BRIEF =>
Where the line containing "Screen dimensions: 1252x445" appears in the records below, begin there and repeat each line exactly through the final one, dropping all pictures.
☆ ☆ ☆ ☆ ☆
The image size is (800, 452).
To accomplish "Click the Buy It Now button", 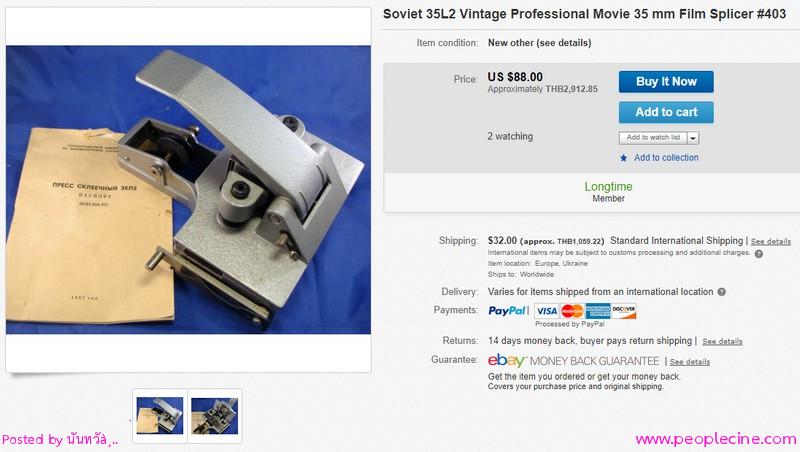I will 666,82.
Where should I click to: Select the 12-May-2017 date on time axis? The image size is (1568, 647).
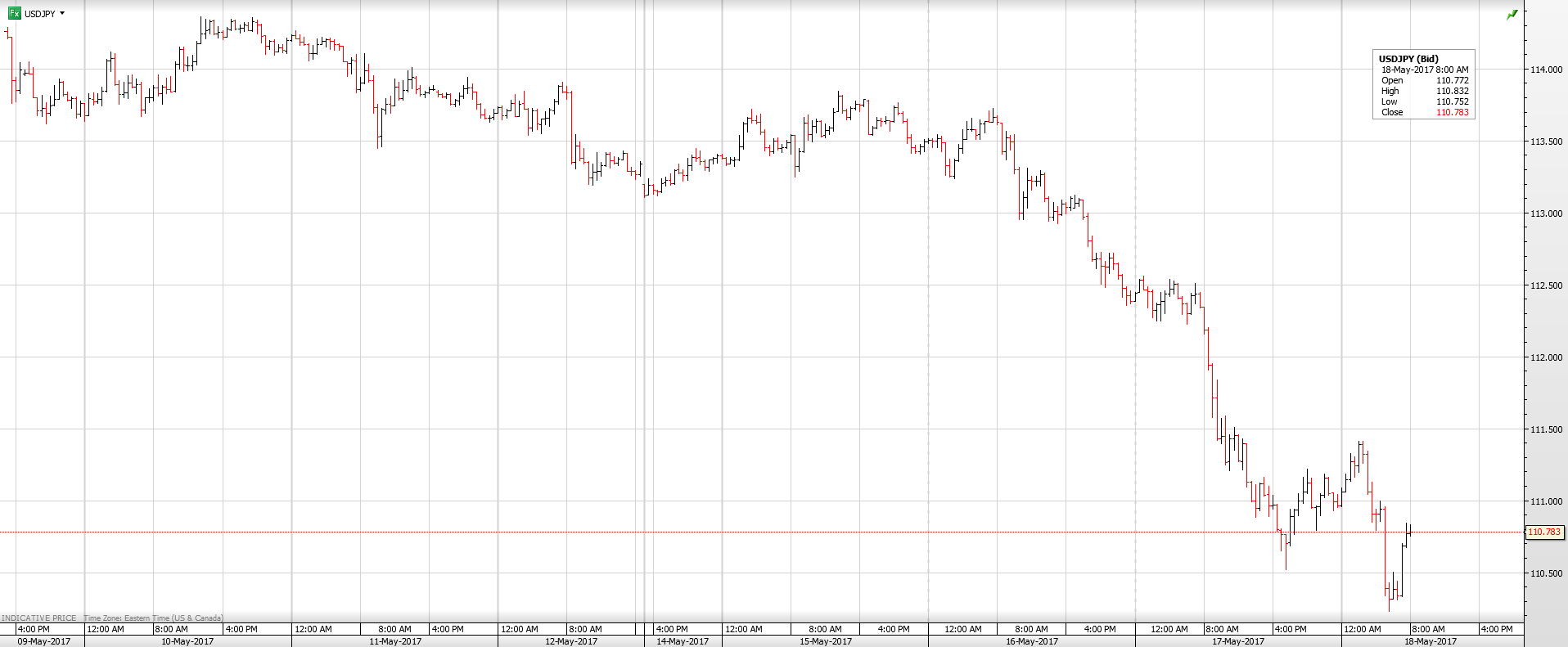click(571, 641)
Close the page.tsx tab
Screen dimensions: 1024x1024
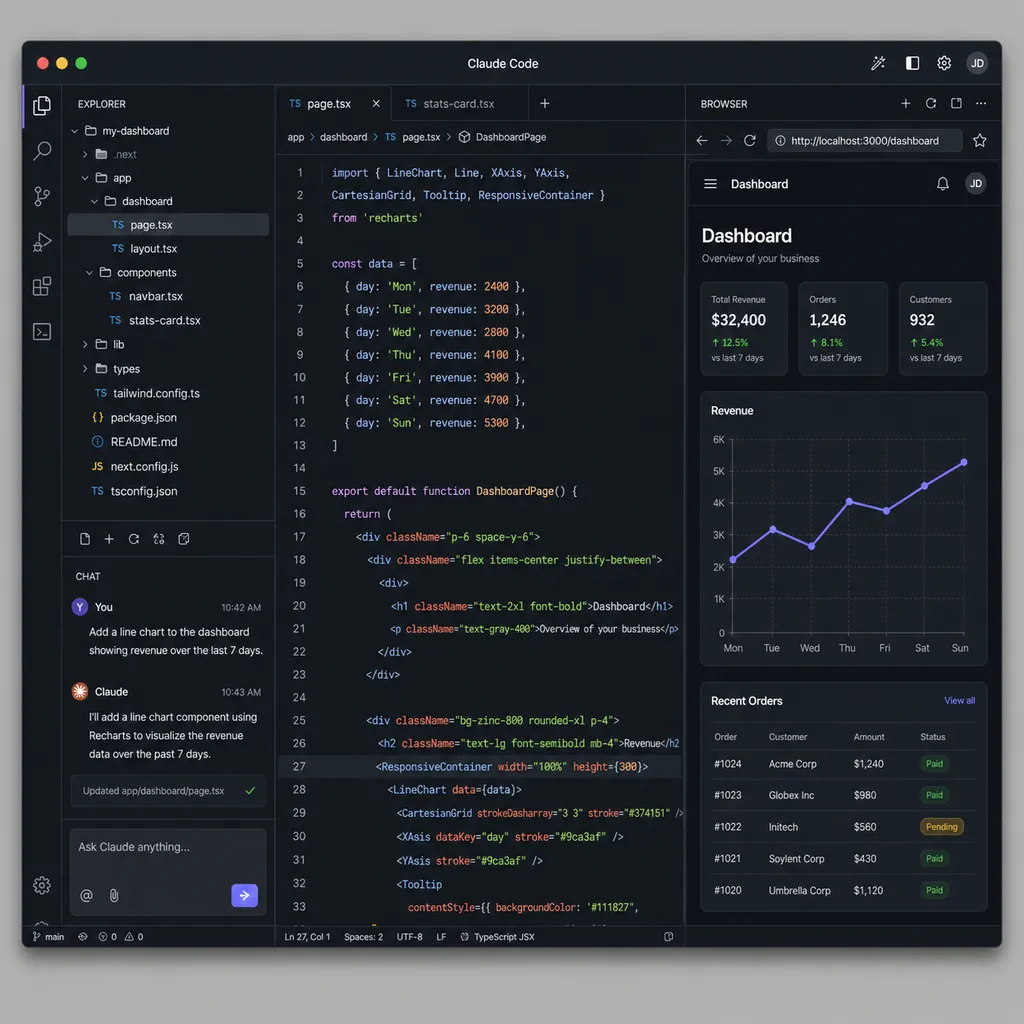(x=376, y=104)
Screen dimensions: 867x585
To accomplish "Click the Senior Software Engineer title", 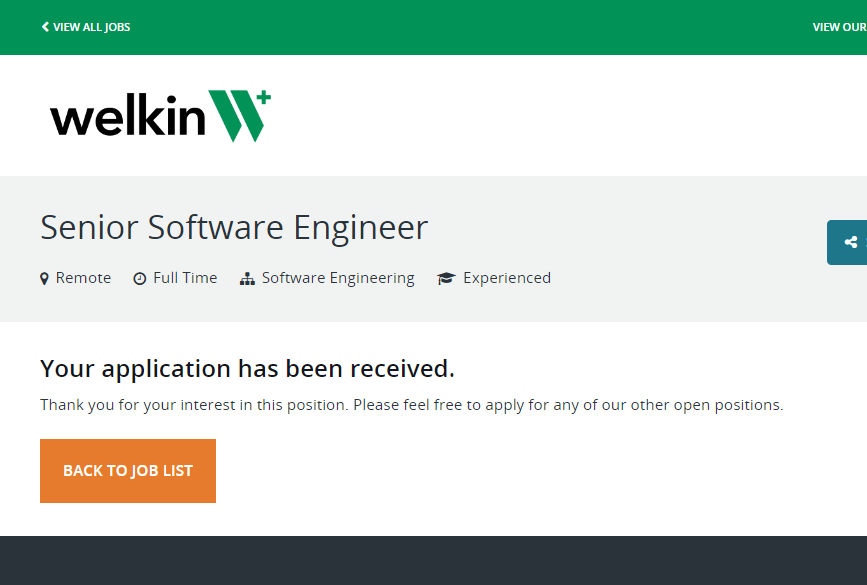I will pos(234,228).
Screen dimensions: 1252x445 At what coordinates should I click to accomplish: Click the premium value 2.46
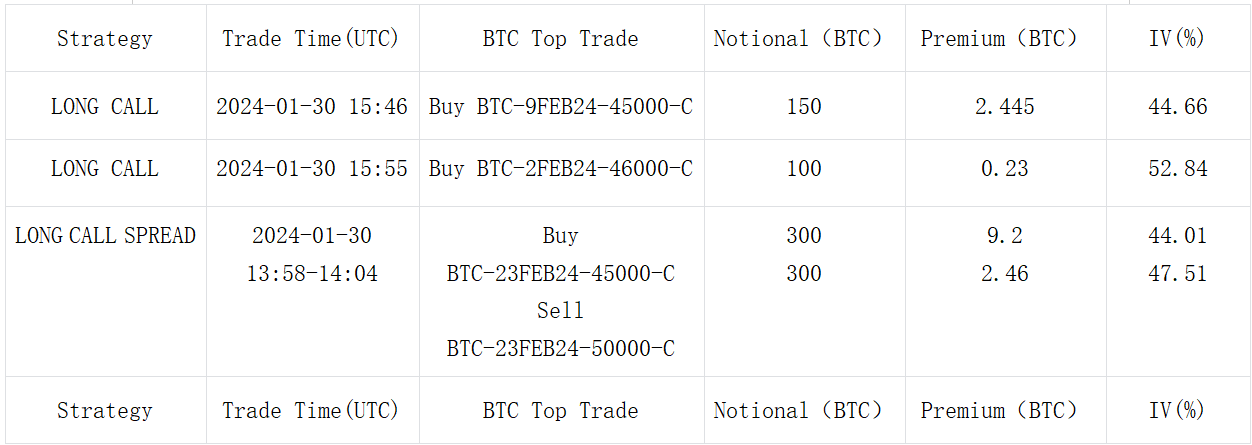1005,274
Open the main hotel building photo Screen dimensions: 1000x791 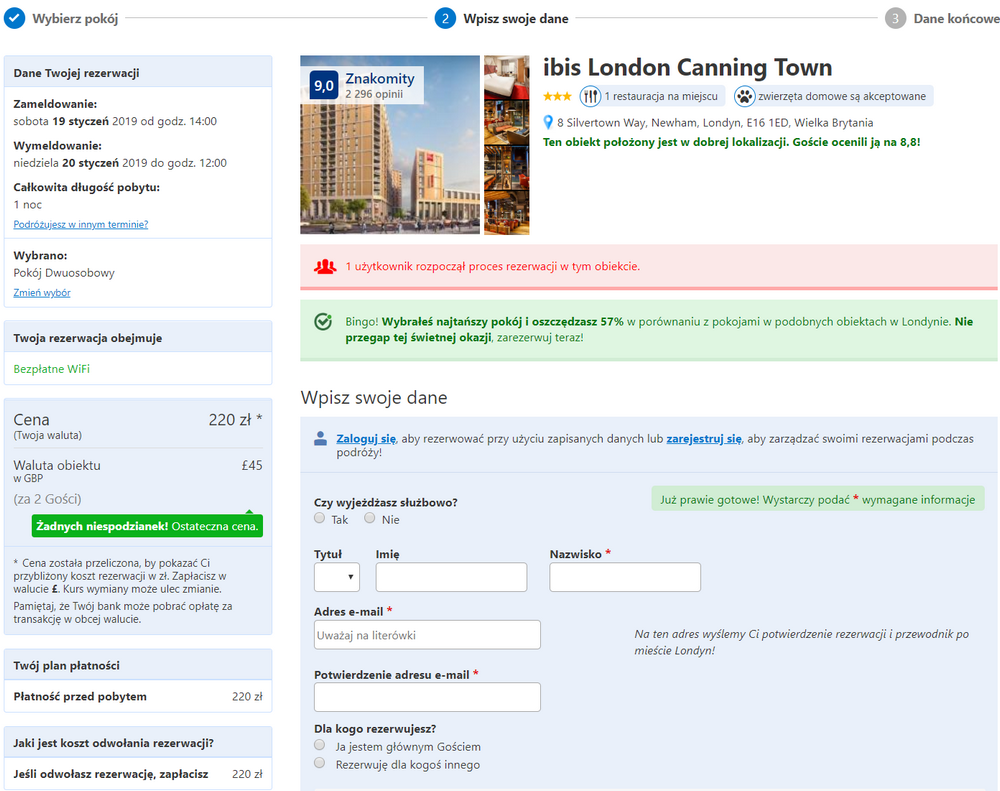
☆ ☆ ☆ ☆ ☆
EXPECTED ANSWER =>
Screen dimensions: 1252x445 At what coordinates should I click to accomplish: Click the premium value 2.46
1005,274
Open the main hotel building photo Screen dimensions: 1000x791 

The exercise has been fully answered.